Des spécialistes soutiennent que le système algérien de protection sociale a finalement perdu une partie du caractère assuranciel en faveur du caractère «assistanciel».
Menant depuis l’indépendance un système d’aides et de subventions dans les secteurs de la santé, de l’éducation, de l’énergie et autres, l’Etat algérien se trouve actuellement face à une politique sociale chaotique.
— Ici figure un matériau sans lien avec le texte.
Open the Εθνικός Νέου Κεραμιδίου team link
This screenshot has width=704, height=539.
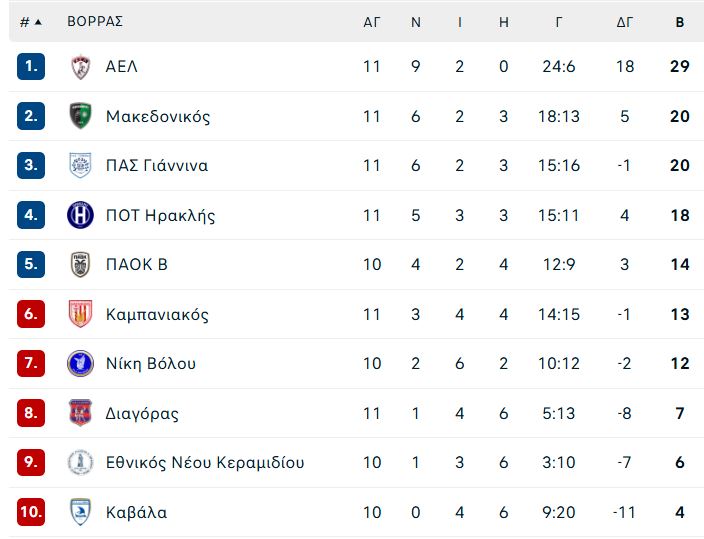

Cette politique marquée par la dépense de milliards de dollars durant des années ayant permis une évolution du cadre de vie à une certaine époque, connaîtra par la suite un recul social flagrant avec un risque de retour au point zéro.
Cette problématique a fait l’objet d’une rencontre organisée hier et qui se poursuivra aujourd’hui par le laboratoire «Etat, politique publique et stratégie gouvernementale» (EPPSG) à la faculté des sciences politiques de l’université Salah Boubnider Constantine 3. Les intervenants ayant abordé le thème du conclave intitulé «Les politiques sociales publiques en Algérie entre réalité et horizons» étaient unanimes pour une réforme du système social avec une évaluation rétrospective de tout ce qui a été fait jusqu’à présent.
Selon Abdelaziz Charabi, professeur en économie, tout est presque subventionné en Algérie qui n’avance pas beaucoup, malgré les nouvelles stratégies. «A l’époque, il y avait un monopole de l’Etat de tous les secteurs avant un nouveau changement du système. Mais, le problème chez nous est qu’on passe d’une politique à une autre, sans évaluation, faisant que les mêmes erreurs commises se répètent dans les nouvelles stratégies.
Une évaluation grâce à laquelle les pays développés ont avancé», a-t-il déclaré. Pour ce dernier, l’évaluation signifie le fait de mesurer l’efficacité et l’efficience des programmes et des politiques publiques retracées. Certains pays, ajoute-t-il, ont créé des ministères d’Evaluation indépendants qui travaillent avec des associations libres.
Selon le Pr Charabi, plusieurs politiques algériennes ont eu des effets négatifs sur l’Etat. Donc, la première exigence est l’indépendance des organismes d’évaluation continue, particulièrement l’association algérienne de la promotion de l’évaluation agréée en 2016. Le champ d’intervention de cette dernière demeure très limité. C’est pourquoi, selon ses dires, il est nécessaire de créer «un ministère léger» ou un organisme indépendant d’évaluation en parallèle des institutions officielles.
De son côté, le Dr Yasmina Ben Abderrahmane a abordé le système de protection sociale en Algérie qui empruntait à deux autres. Il s’agit d’une fusion du système bismarckien qui est le principe d’assurance, et le système beveridgien dont le principe est l’assistance. Deux modèles qui s’opposent. «La diversification dans le financement social a entraîné un accroissement des inégalités. L’Algérie a essayé d’unifier ce système avec la loi de 1983, donnant naissance à un seul régime donnant plus d’avantages pour tous.
Par ailleurs, le système algérien de protection sociale a finalement perdu une partie du caractère assuranciel en faveur du caractère assistanciel», a-t-elle indiqué. Et d’expliquer que cet écart qui se creuse chaque jour davantage se perçoit à travers de différents phénomènes, à l’instar du nombre des personnes au chômage, des employés embauchés par le privé non assurés et qui bénéficient des soins gratuits pour tous. Une hausse des prestations avec, en même temps, une diminution des cotisations.
Et c’est le budget social de l’Etat qui va contribuer à combler l’écart. Le Dr Benabderrahmane a soulevé qu’en dépit de l’évolution observée dans les différents domaines la crise persiste. Elle a cité à titre d’exemple le secteur de l’éducation qui s’est focalisé sur la quantité plus que sur la qualité.
L’intervenante a estimé qu’il est nécessaire de préciser les objectifs afin de bien évaluer la définition des rôles des différents intervenants (Etat, actifs, partenaires sociaux, secteurs privés). «Il faut qu’il y ait un meilleur ciblage des bénéficiaires avec la création de mécanismes favorisant le respect des conditions d’attribution des avantages, en associant le secteur privé.
Il faut élargir la couverture sociale, en créant plus d’emplois durables, pour lutter contre l’informel et relever le montant des dispositifs d’assistance sociale», a-t-elle recommandé. Pour sa part, le Pr Abdelaziz Charabi a proposé la création d’une nouvelle spécialité universitaire sur l’évaluation des politiques et les programmes publics, car, conclut-il, le nombre des évaluateurs connus et actifs sur le terrain ne dépasse pas le nombre des doigts des deux mains en Algérie.